Range coder

Dario Phong/Hugi

Introduction

The range coder is presented here, a variation of arithmetic coding which does renormalization in bytes instead of bits, thus running twice faster and with 0.01% worse compression than a standard implementation of arithmetic coding. The range coder is believed to be patent free.

Some experience with models and arithmetic coding is needed. In this case I recommend the quasi-static model.

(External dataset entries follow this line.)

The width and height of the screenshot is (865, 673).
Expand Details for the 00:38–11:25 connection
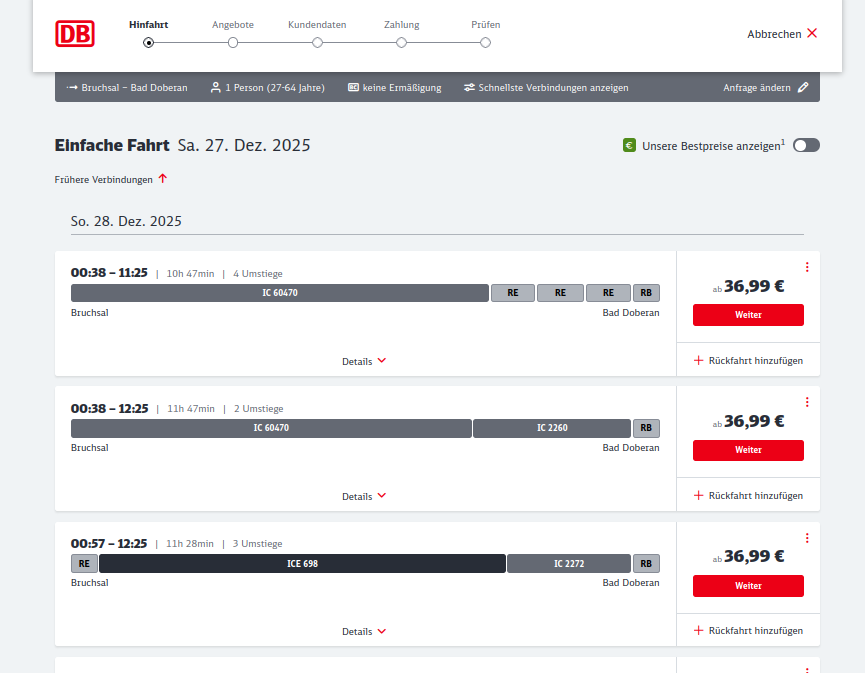click(364, 361)
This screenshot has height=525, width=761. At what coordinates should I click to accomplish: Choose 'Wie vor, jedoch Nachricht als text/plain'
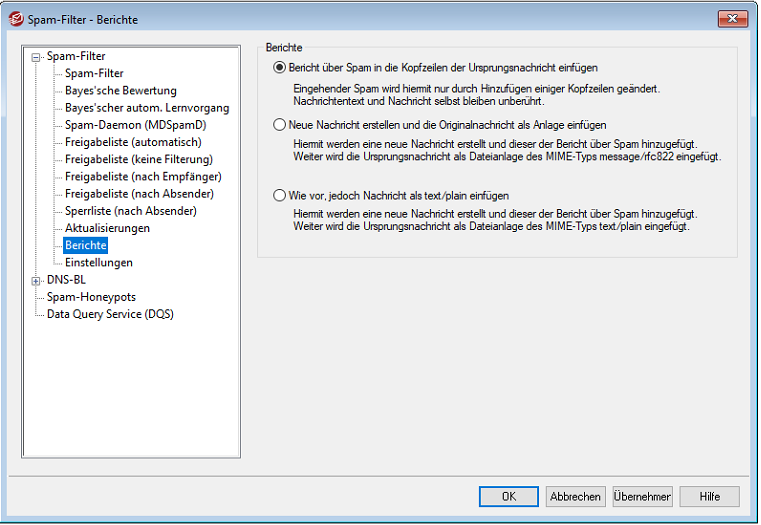pyautogui.click(x=280, y=196)
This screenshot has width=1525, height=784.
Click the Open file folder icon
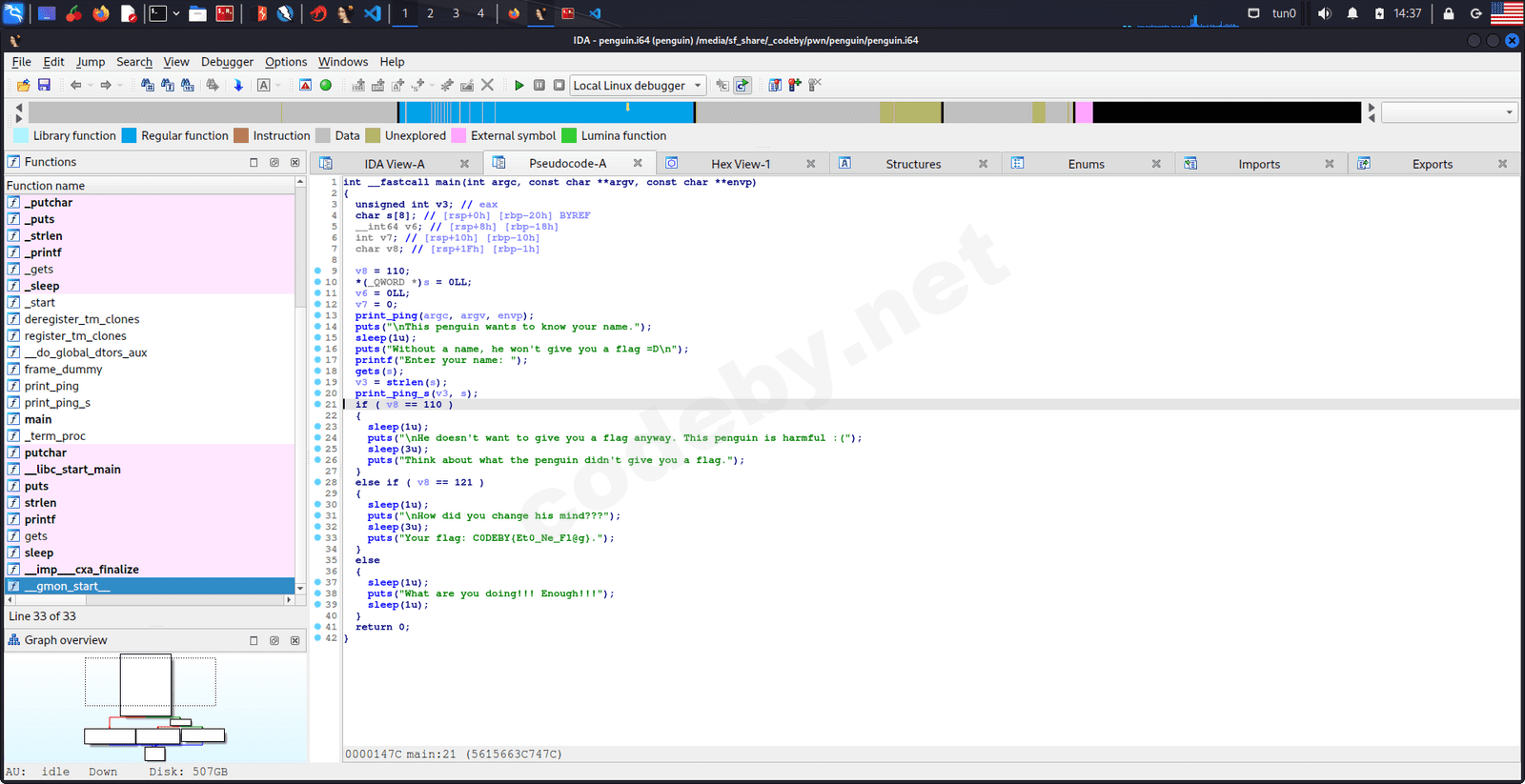coord(24,86)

Entropy and how to achieve it

The entropy is defined as -Log2(P) where Log2 is the logarithm with the base 2 and P is the probability (ranging from 0 to 1) of a given symbol. Huffman in most of the cases does not achieve the entropy, unless the probability is 2^x, in this case it performs: -Log2(4)=2 or -Log2(32)=5. But this is not what happens in most of the cases. In such cases Huffman assigns less or more bits than it should. Just an example: If the probability of a given symbol is 7/8 = 0.875, the entropy of it is: -Log2(0.875)= 0.192, but in this case Huffman will assign it 1 bit, which is by far more than it should.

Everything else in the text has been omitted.